## WHAT YOU WILL DO
The lines wanted run from the first one below through the one with "The height and width of the screenshot is (679, 790).". Return them exactly.

BEGIN DATA PROVIDED

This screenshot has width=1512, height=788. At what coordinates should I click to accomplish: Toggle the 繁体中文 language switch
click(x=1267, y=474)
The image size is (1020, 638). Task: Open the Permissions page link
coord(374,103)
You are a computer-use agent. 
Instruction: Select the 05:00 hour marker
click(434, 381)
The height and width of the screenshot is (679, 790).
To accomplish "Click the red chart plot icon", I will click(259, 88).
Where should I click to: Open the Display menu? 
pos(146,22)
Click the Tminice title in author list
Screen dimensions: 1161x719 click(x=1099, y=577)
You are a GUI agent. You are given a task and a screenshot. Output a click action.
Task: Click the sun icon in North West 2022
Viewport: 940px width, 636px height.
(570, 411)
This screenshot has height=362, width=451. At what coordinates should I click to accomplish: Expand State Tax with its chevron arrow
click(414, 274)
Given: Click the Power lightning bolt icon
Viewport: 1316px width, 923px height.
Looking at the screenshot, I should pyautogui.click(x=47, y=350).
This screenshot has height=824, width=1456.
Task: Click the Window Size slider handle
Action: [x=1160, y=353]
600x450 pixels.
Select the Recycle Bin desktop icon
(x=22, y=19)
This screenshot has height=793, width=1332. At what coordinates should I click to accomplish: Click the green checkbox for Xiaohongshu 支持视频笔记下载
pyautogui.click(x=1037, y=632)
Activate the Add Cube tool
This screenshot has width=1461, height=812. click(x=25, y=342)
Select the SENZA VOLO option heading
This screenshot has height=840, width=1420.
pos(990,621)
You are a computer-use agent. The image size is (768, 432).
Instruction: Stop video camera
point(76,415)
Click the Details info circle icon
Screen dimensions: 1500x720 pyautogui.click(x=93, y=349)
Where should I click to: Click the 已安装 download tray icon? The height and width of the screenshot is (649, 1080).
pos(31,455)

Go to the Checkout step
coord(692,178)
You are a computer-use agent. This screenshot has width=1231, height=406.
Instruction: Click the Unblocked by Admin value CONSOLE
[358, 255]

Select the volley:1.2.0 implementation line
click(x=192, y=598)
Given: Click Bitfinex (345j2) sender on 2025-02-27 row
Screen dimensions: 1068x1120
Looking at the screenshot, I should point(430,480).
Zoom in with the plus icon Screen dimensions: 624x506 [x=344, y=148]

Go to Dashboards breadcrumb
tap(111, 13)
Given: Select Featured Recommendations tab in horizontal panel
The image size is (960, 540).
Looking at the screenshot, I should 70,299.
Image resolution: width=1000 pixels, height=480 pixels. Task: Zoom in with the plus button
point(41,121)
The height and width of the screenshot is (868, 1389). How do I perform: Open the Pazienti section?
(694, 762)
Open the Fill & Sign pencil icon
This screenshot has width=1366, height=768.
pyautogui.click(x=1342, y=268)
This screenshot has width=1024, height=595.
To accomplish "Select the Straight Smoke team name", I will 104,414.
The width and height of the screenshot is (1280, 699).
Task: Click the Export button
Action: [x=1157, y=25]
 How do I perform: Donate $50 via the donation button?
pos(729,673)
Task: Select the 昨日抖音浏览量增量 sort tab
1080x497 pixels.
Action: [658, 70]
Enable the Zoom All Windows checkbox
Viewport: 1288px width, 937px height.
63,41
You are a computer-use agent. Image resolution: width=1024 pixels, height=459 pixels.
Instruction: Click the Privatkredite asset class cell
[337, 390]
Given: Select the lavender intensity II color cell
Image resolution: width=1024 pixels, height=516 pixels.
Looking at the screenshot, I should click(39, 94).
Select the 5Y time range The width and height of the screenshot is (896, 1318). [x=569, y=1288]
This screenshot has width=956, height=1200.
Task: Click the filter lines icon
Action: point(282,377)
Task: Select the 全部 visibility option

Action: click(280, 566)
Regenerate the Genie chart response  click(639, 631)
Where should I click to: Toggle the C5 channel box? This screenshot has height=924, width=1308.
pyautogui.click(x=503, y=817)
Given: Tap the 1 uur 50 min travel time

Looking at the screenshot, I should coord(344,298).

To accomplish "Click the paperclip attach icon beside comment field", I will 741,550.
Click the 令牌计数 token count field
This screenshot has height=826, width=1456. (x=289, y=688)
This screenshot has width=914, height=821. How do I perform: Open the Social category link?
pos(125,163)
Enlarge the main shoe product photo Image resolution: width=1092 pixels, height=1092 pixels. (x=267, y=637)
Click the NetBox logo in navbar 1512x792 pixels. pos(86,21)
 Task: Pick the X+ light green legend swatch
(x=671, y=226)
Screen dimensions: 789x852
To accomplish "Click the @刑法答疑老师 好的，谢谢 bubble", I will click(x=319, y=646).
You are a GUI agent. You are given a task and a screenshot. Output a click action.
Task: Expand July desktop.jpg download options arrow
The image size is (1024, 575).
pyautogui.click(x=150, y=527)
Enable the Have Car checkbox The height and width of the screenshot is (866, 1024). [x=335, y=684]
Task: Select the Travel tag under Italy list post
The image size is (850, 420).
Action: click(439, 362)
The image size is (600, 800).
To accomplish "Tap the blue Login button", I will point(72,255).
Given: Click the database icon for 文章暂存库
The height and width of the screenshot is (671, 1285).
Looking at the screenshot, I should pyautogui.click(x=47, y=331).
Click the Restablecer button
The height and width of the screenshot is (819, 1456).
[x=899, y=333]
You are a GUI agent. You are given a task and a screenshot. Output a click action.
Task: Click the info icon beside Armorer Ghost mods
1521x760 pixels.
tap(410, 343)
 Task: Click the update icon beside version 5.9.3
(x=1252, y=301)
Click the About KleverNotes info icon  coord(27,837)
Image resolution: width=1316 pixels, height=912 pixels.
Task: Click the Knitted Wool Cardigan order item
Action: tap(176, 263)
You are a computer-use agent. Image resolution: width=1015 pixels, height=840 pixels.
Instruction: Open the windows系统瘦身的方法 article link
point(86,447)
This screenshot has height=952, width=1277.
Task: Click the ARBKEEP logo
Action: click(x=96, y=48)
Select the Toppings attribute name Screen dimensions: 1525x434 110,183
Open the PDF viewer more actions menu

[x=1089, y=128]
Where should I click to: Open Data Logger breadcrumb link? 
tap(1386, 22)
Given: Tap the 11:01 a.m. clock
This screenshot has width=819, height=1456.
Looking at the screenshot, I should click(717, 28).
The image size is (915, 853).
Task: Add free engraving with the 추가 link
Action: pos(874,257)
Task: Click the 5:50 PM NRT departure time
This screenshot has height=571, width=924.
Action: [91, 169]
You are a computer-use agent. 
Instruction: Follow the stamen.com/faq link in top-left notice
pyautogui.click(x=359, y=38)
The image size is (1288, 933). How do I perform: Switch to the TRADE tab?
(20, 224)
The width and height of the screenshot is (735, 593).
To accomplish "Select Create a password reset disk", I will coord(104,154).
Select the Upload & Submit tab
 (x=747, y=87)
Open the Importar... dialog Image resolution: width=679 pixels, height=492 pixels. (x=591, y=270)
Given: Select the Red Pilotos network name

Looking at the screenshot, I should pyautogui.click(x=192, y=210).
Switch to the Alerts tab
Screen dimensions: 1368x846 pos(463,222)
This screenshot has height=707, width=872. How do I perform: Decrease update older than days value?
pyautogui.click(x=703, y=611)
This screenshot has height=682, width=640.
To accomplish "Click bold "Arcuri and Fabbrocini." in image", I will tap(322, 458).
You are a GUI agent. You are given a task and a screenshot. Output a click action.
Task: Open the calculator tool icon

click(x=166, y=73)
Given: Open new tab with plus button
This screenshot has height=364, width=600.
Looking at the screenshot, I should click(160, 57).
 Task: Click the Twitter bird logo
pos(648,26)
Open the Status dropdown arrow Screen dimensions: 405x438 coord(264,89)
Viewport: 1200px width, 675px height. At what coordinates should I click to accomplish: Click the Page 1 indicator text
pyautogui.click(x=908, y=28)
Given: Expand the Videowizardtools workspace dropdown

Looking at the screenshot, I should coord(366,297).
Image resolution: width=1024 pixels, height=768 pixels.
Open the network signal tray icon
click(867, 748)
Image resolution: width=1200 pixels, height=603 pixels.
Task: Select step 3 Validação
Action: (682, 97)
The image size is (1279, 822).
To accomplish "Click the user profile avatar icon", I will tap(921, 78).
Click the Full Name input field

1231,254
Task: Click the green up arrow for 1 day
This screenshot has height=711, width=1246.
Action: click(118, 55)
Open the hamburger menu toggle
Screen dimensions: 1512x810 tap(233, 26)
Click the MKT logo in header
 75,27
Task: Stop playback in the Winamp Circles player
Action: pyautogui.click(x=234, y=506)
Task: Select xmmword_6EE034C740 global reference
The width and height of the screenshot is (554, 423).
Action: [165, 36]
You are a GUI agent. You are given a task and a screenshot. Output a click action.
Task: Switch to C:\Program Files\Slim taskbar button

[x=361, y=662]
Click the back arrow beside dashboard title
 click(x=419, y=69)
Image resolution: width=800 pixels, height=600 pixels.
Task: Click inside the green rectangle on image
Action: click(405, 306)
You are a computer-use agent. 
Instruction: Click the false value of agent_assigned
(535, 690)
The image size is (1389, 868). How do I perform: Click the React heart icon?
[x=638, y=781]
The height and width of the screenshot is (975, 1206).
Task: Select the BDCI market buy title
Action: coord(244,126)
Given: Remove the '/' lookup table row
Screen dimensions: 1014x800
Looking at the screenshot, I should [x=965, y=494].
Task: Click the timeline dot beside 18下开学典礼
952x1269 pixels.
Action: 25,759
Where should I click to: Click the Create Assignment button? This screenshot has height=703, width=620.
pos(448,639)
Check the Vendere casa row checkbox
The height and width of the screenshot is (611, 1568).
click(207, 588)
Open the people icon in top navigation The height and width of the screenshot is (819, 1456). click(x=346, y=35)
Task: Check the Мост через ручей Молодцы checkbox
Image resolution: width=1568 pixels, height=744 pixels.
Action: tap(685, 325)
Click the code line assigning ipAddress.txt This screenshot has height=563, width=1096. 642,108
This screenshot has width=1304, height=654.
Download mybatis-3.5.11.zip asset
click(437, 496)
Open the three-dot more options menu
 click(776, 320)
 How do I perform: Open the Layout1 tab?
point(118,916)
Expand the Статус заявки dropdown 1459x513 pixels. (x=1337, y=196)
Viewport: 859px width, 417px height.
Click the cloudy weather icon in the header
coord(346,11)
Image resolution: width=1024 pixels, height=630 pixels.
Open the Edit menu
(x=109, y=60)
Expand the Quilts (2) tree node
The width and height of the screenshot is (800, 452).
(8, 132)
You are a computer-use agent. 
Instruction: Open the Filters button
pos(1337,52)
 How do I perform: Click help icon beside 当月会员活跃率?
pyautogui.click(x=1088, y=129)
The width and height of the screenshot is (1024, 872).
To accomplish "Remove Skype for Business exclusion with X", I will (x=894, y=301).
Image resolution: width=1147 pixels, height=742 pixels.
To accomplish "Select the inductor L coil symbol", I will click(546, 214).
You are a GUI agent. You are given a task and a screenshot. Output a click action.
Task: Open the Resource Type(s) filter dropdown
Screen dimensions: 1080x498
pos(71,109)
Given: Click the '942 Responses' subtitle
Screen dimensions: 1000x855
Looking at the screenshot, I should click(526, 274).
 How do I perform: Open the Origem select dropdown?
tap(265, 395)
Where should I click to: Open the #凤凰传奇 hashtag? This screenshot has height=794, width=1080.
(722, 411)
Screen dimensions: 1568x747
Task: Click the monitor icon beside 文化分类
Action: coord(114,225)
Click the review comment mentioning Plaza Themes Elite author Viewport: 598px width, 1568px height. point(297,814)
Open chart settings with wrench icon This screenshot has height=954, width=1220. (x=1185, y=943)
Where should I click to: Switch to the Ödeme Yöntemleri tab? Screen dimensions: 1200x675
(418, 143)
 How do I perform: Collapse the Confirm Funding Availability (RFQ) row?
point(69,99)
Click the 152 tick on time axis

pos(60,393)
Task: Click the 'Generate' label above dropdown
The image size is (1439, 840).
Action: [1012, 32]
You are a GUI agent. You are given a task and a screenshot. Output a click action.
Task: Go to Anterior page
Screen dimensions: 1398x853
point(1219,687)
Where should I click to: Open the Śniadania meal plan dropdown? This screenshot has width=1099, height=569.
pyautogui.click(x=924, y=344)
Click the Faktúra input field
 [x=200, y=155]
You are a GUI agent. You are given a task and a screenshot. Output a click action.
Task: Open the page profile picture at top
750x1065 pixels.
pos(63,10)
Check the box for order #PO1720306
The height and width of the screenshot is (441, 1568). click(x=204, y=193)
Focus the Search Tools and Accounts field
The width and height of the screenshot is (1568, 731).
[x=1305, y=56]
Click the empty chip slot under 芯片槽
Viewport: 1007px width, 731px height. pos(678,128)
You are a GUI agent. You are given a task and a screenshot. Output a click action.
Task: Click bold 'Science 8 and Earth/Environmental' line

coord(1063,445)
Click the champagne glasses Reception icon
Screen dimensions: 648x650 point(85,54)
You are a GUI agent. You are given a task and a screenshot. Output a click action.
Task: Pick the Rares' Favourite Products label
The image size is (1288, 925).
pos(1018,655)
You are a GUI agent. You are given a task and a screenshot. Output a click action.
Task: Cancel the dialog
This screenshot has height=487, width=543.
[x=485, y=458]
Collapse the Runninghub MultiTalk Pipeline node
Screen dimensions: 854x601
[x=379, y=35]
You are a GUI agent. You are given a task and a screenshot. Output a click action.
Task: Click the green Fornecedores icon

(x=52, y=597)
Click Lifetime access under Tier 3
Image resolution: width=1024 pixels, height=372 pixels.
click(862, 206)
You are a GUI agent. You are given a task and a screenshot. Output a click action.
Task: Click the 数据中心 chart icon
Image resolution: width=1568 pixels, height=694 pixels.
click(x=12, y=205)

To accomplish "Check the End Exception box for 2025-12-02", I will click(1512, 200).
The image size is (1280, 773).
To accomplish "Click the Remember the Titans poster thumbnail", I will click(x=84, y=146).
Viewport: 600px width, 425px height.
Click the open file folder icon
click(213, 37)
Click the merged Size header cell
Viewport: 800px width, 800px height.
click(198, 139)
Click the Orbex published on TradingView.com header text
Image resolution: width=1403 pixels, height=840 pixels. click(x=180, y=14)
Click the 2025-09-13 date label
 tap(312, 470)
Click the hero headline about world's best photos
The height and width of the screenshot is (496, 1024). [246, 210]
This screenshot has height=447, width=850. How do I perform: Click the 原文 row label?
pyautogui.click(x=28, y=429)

END DATA PROVIDED

## WORKED SOLUTION
This screenshot has width=1512, height=788. At what coordinates should I click to accomplish: Toggle the 繁体中文 language switch
click(x=1267, y=474)
The image size is (1020, 638). Task: Open the Permissions page link
coord(374,103)
You are a computer-use agent. 
Instruction: Select the 05:00 hour marker
click(434, 381)
The height and width of the screenshot is (679, 790).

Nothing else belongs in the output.